Ajakan untuk melakukan penafsiran ulang (reinterpretasi) terhadap Al-Quran semakin sering terdengar. Penafsiran ulang tersebut terutama dilakukan terhadap ayat-ayat yang dipandang tidak lagi relevan dengan konteks zaman ini atau dapat menimbulkan problem dengan penganut agama lain. Akan tetapi, apakah setiap orang memiliki otoritas untuk menafsirkan Al-Quran? Lantas, siapakah yang memiliki otoritas untuk menafsirkan Al-Quran dan apa saja yang harus dipenuhi olehnya? Tulisan ini mencoba untuk menjelaskannya.
B.       Rumusan masalah
1. Apa pengertian mufassir?
2. Apa sajakah syarat-syarat mufassir ?
3. Apa sajakah adab-adab seorang Mufassir?
4. Siapa saja para mufasir Qur’an ?
 
 
 
 
 
 
BAB II
PEMBAHASAN
  1. Pengertian Mufasir
  2. Mufasir secara bahasa adalah bentuk isim fa’il dari kata fassara yang artinya menafsirkan atau menjelaskan. Kemudian di ikutkan wazan isim fa;’il mufa’ilun menjadi mufassirun yang artinya orang yang menafsirkan, mengomentari, interpretasi. Sedangkan menurut istilah mufasir adalah orang yang memiliki kapabilitas sempurna yang dengannya ia mengetahui maksud Allah SWT dalam Al-Qur’an sesuai dengan kemampuannya. Ia melatih dirinya di atas manhaj para mufasir dengan mengetahui banyak pendapat mengenai tafsir kitabullah. Selain itu ia menerapkan tafsir tersebut baik dengan mengajarkannya atau menuliskannya.
  3. Syarat – Syarat Mufassir
Adanya suatu persyaratan sebenarnya adalah sudah menjadi otoritas dari setiap disiplin ilmu, dalam bidang kedokteran saja seseorang tidak dperbolehkan menangani pasien jika tidak paham benar ilmu tentang kedokteran. Bagaimana jika sebuah penafsiran al-Qur’an dilakukan oleh orang yang sama sekali tidak kompeten menafsirinya, maka akan terjadi sebuah kesalahan yang terus menerus diajarkan dari masa ke masa dan terus menerus menyesatkan orang yang mempelajarinya. 
Syarat bagi seorang mufassir adalah:
  1. Mengetahui bahasa Arab dan kaidah-kaidah bahasa (ilmu tata bahasa, sintaksis, etimologi, dan morfologi), ilmu retorika (ilmu ma’ani, ilmu bayan, dan ilmu Badi’), ilmu ushul fiqh (Khas, ‘Am, Mujmal, dan mufasshal). Tanpa memahami secara mendalam tentang bahasa al-Quran, maka besar kemungkinan bagi seorang mufassir akan melakukan penyimpangan (distorsi) dan kesalahan interpretasi. Jika seseorang tidak dapat memahami makna ayat, kosa kata dan idiom secara literal maka ia akan terjerumus kepada kesalahan dan menyebabkan terjadinya penafsiran yang kontroversial.

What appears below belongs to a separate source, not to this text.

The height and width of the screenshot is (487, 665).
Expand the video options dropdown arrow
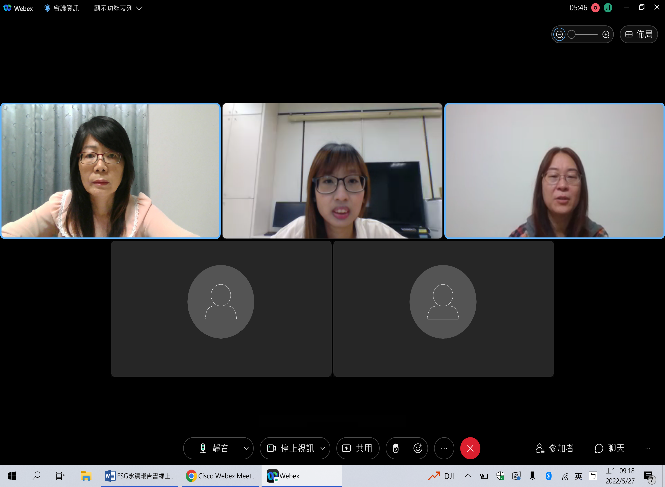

  2. Mengetahui pokok-pokok ulum al-Quran, seperti ilmu Qira’at, Ilmu asbabun Nuzl, Ilmu nasikh mansukh, Ilmu Muhkam Mutasyabih, Ilmu makkai madani, Ushul Tafsir, ilmu Qashash al-Quran, ilmu Ijaz al-Quran, ilmu amtsa al-Quran. Tanpa mengetahui kesemuanya itu seorang mufassir tidak akan dapat menjelaskan arti dan maksud ayat dengan baik dan benar.

  3. Mengetahui Ilmu sains dan teknologi untuk bisa bersaing dan menemukan teori-teori baru yang terkandung dalam al-Quran.

  4. Mengetahui Hadits-Hadits Nabi dan segala macam aspeknya. Karena Hadits-Hadits itulah yang berperan sebagai penjelas terhadap al-Quran, sebagaimana keterangan surat al-Nahl:44.

  5. Mengetahui hal ihwal manusia dan tabia’t nya, terutama dari orang-orang Arab pada masa turunnya al-Quran, agar mengerti keselerasan hukum-hukum al-Quran yang diturunkan untuk mengatur perbuatan-perbuatan mereka.
  1. Adab- adab seorang Mufassir
Adapun adab seorang mufasir dalam menafsirkan al-Qur an adalah sebagai berikut:
  1. Niatnya harus bagus, hanya untuk mencari keridloan Allah semata. karena seluruh amalan tergantung dari niatannya.

  2. Berakhlak mulia, agar ilmunya bermanfaat dan dapat dicontoh oleh orang lain.

  3. Mengamalkan ilmunya, karena dengan merealisasikan apa yang dimilikinya akan mendapatkan penerimaan yang lebih baik.

  4. Hati-hati dalam menukil sesuatu, tidak menulis atau berbicara kecuali setelah menelitinya terlebih dahulu kebenarannya.

  5. Berani dalam menyuarakan kebenaran dimana dan kapanpun dia berada.

  6. Tenang dan tidak tergesa-gesa terhadap sesuatu. Baik dalam penulisan maupun dalam penyampaian.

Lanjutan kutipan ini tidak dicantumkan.